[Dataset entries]

────────────────────────────────────────

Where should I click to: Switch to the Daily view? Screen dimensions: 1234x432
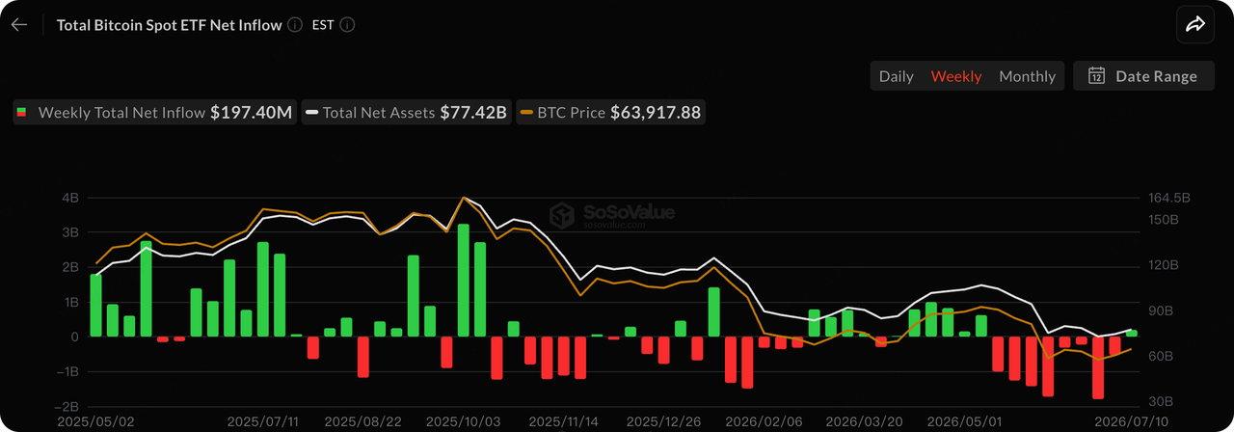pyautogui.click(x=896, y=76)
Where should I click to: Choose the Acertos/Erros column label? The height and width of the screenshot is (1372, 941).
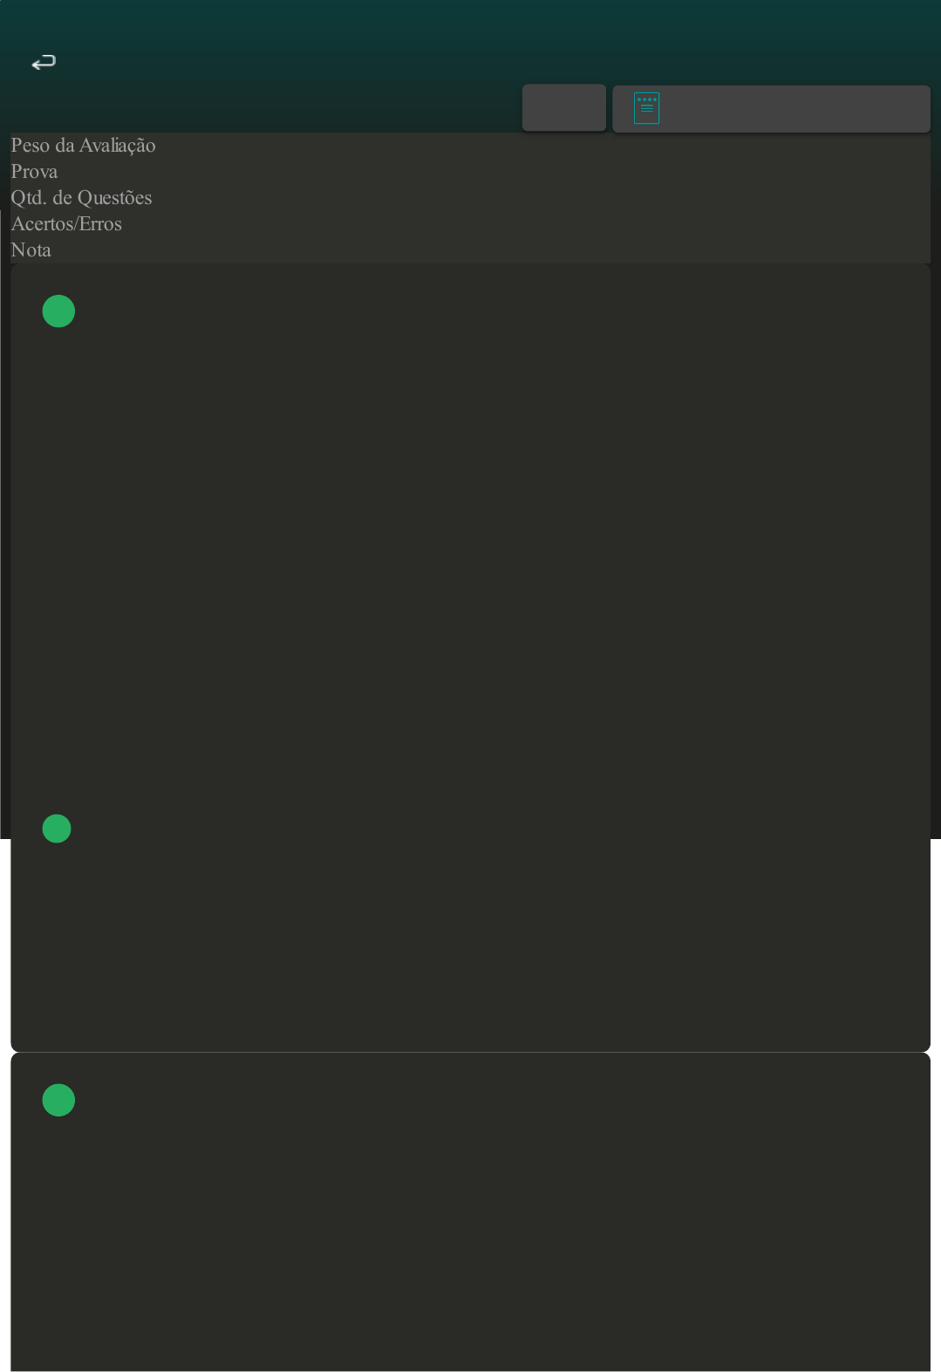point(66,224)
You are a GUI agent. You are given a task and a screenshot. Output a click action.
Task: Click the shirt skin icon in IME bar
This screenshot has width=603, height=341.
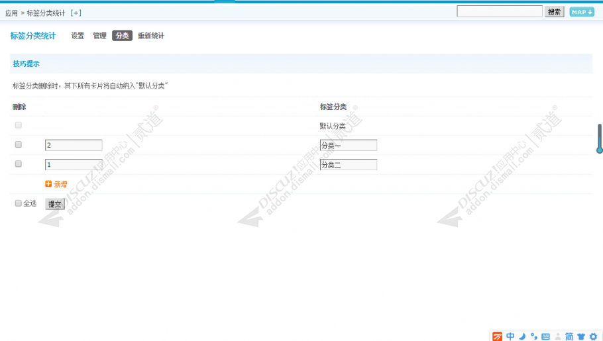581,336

────────────────────────────────────────

Task description
Please retype exactly the lines from the one containing "Task: Click the shirt skin icon in IME bar" through the last line of the records, both included, leaving out every picture.

Reply to the exercise
Task: Click the shirt skin icon in IME bar
This screenshot has width=603, height=341.
581,336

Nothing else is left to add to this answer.